Begini Peran Srikandi RI Atasi Rumitnya Divestasi Freeport

Pemerintah Indonesia akhirnya resmi memiliki 51,23 persen saham PT Freeport Indonesia (PTFI).

Liputan6.com, Jakarta - Pemerintah Indonesia akhirnya resmi memiliki 51,23 persen saham PT Freeport Indonesia (PTFI). Untuk mengambil alih saham tersebut, pemerintah Indonesia melewati berbagai proses.

Lewat tulisannya, Pendiri Program Doktor Ilmu Strategi Fakultas Ekonomi Universitas Indonesia, Rhenald Kasali memaparkan cerita di balik divestasi terumit di dunia dan peran tiga srikandi Indonesia. Tiga srikandi tersebut Menteri Keuangan Sri Mulyani, Menteri BUMN Rini Soemarno, dan Menteri Lingkungan Hidup dan Kehutanan Siti Nurbaya.

Dalam tulisan tersebut, Rhenald Kasali menyebutkan kalau ada salah satu cerita yang tak diketahui publik, yaitu bagaimana salah satu srikandi Indonesia menghadapi CEO dan Vice Chairmen Freeport McMoran Copper and Gold Inc, Richard Adkerson.

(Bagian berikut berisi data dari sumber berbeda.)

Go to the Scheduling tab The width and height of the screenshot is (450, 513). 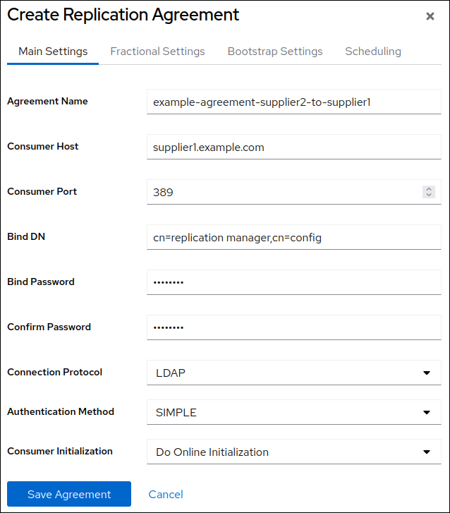[x=372, y=52]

"Kalau cerita bagaimana Sri Mulyani menghadapinya, sebagian sudah beredar. Lain kali saya jelaskan. Tapi saya ingin menjelaskan dulu peran Rini (Menteri BUMN Rini Soemarno-red)  yang memang sangat low profile,” tulis dia, seperti dikutip Sabtu (29/12/2018).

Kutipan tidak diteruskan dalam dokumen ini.